- Social Learning & Knowledge Management
Cross-Departmental Training: A Major Advantage, Rarely Leveraged
Cross-departmental training isn’t a new idea — but that doesn’t mean it’s already part of the training curriculum at most companies. Is your organization missing out?
Cross-departmental training (sometimes called “cross-training”) is a way to motivate employees by helping them learn more about the company, including how things get done and what makes it unique.
There are dozens of ways for organizations to effectively cross-train — on-location methods like job-shadowing or role-sharing are common examples — but increasingly, organizations are turning to simple day-in-the-life video recordings sharing a team’s working experience as a means to effectively share the cross-training experience at scale.
As an example of how easily teams can share insight into the roles, responsibilities, and requirements of their work, just take a look at this example of a spec review discussion from our own engineering team.
Besides giving an employee or manager the ability to walk a mile in another’s shoes and to see the bigger picture, cross-training helps prevent employee stagnation, opens up learning and professional development opportunities, and increases knowledge, know-how, skills and work performance across the board.
And such intangibles aren’t the only reward of this approach; the financial benefits of cross-training can be significant.
First, by sharing the basics of each team’s work, cross-training can reduce your organization’s dependence on single experts or silos. Consultant John Reh contends this methodology provides needed flexibility in managing a workforce, helping to make the organization less vulnerable to productivity losses due to an absent or departing employee as it might be otherwise.

### Dataset content
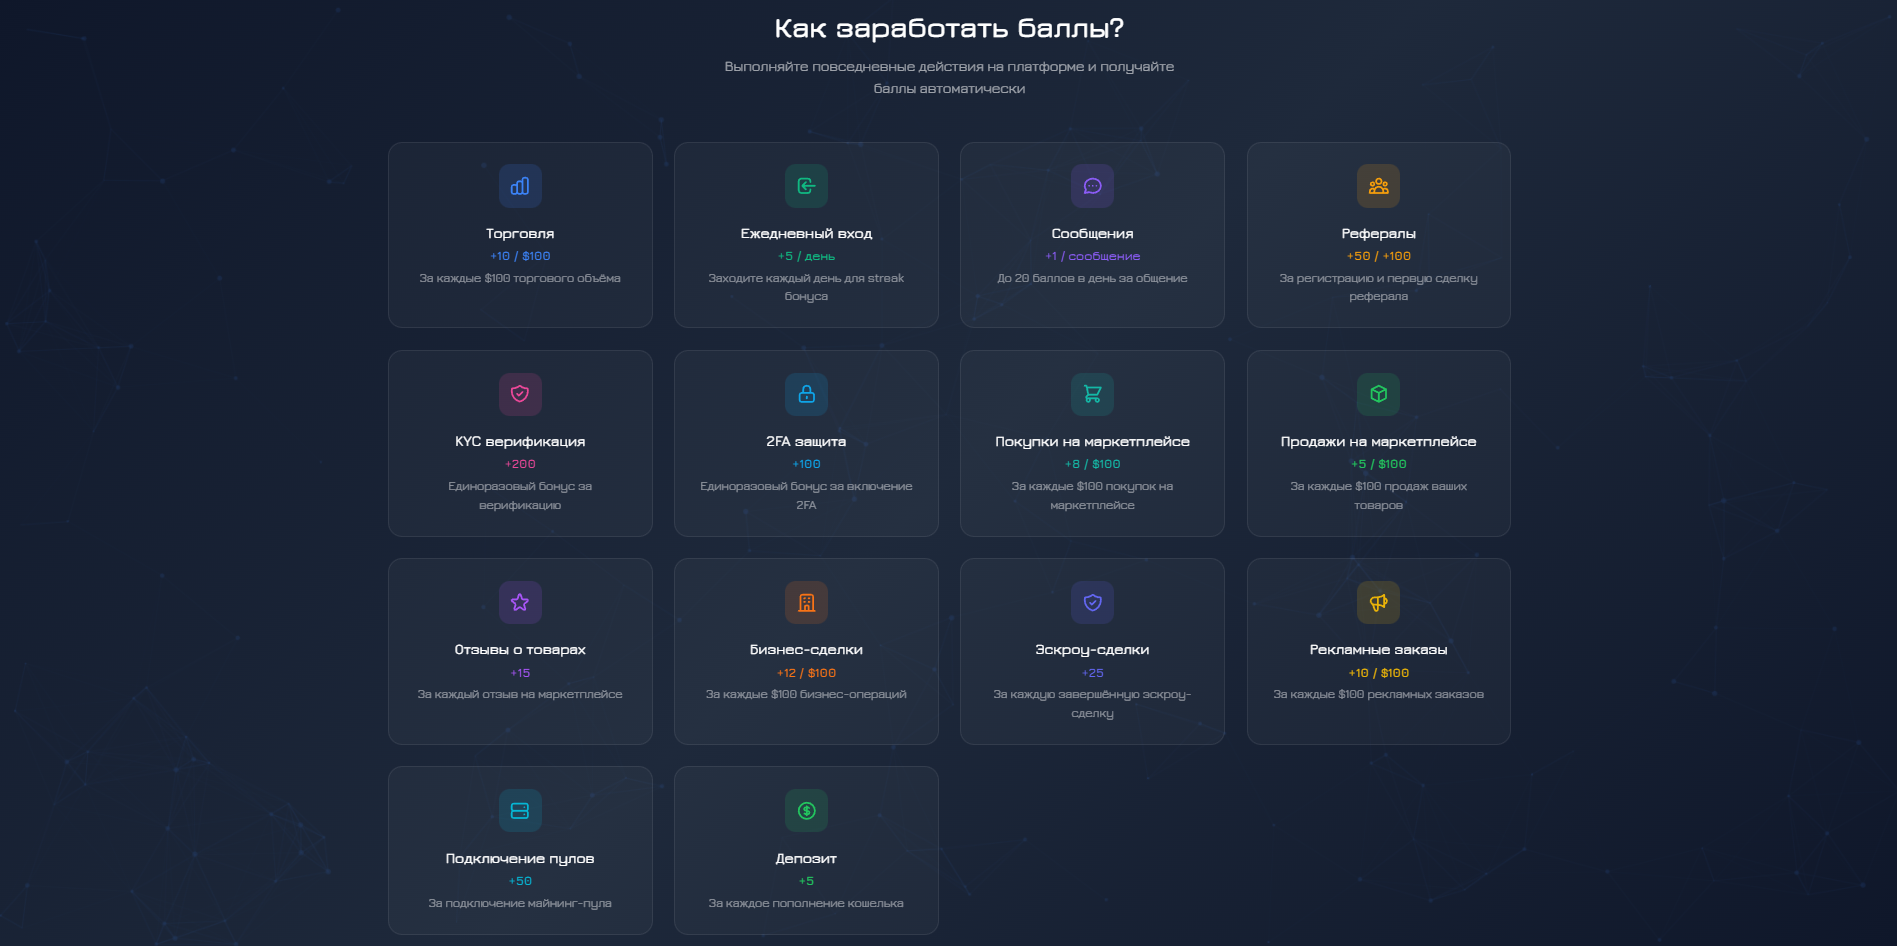1897x946 pixels.
Task: Select the yellow megaphone Рекламные заказы icon
Action: point(1378,602)
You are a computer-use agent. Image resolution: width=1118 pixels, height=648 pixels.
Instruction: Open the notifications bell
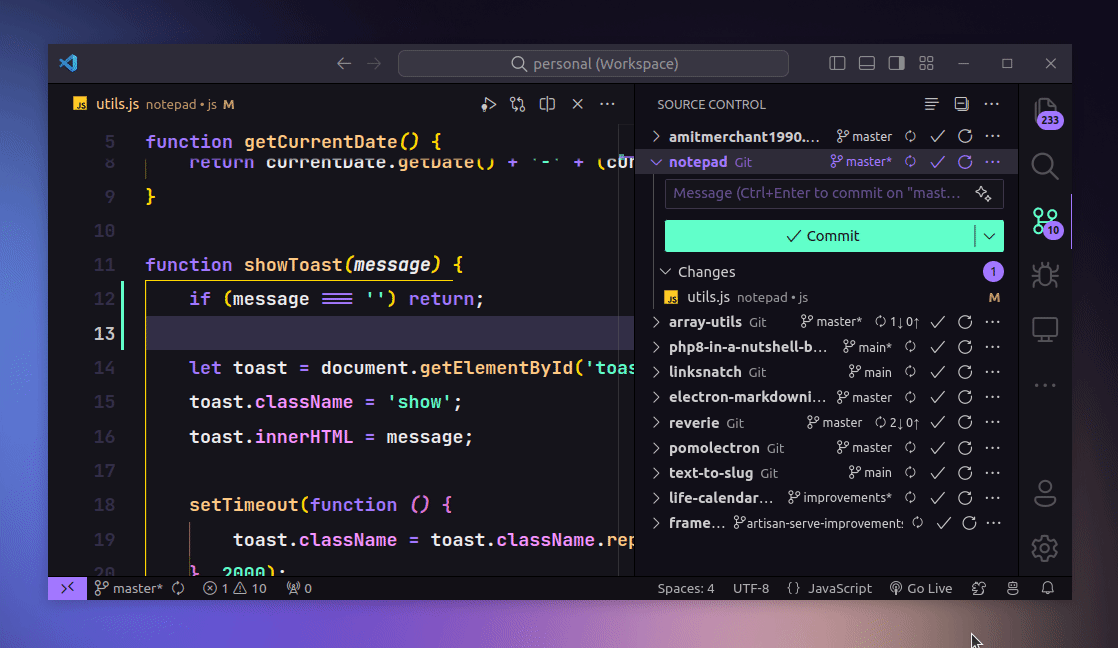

### Challenges
**A.** According to the cross-departmental training article, what four things does cross-training increase across the board?
**B.** Reproduce the listing's lines, beginning at the line that contains "You are a computer-use" and continuing through the end of the listing. Leave out the pictures.
The cross-departmental training article and the listing are independent of each other.

### Solved problems
**A.**
- knowledge
- know-how
- skills
- work performance

**B.**
You are a computer-use agent. Image resolution: width=1118 pixels, height=648 pixels.
Instruction: Open the notifications bell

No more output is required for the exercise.